As described above, according to the present invention, the running roller that runs in the sub-scanning direction is attached to the carrier so as to be in contact with the document surface glass, and the two shafts that slidably support the carrier are connected to the pressing member. Since the structure is configured so that the photoelectric conversion element on the carrier is pressed toward the document surface glass, the carrier can be smoothly fed in sub-scanning while always keeping a constant distance between the photoelectric conversion element on the carrier and the document surface glass. In addition to preventing deterioration of the read image due to defocusing of the image, it is also possible to eliminate the need for vertical positioning of the shaft and document surface glass when assembling the device.

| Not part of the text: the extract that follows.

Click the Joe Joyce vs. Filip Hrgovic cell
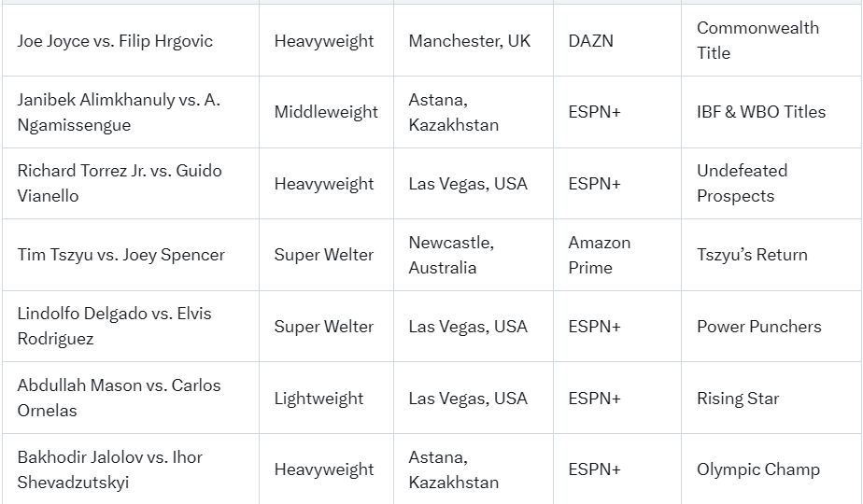Image resolution: width=863 pixels, height=504 pixels. pos(115,41)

[Brief explanation of the drawing]

FIG. 1 is a front cross-sectional view showing the entirety of a still document image reading device according to an embodiment of the present invention, FIG. 2 is a front cross-sectional view showing an enlarged view of the carrier shown in FIG. 1, and FIG. 1 is a side sectional view showing the carrier, FIG. 4 is an enlarged front sectional view showing the shaft support structure shown in FIG. 1, and FIG. 5 is a main view showing the shaft support structure shown in FIG. 1. FIG. 6 is a side view of the main part showing the fitted state of the shaft and bracket shown in FIG. 1, and FIG. 7 is a perspective view of the main part showing the conventional document static image reading device. , FIG. 8 is a front sectional view showing the optical system of the apparatus shown in FIG. 7. 1 is a rod lens array, 3 is a photoelectric conversion element, 4 is a carrier, 5 is a document surface glass, 8 is a shaft, 21 is a running roller, and 28 is a shaft support device. In addition, the same symbols in the figures indicate the same or equivalent parts.

Claims (1)

[Claims] A document surface glass on which a document is placed, a rod lens array that receives reflected light from the document and forms an image on a photoelectric conversion element, and a sub-scanning device that holds this rod lens array and maintains it parallel to the document surface glass. A stationary original image reading device comprising: a carrier that moves in the sub-scanning direction; What is claimed is: 1. A stationary document image reading device comprising: a shaft supported slidably in a direction; and a shaft support device elastically pressing the shaft toward a document surface glass.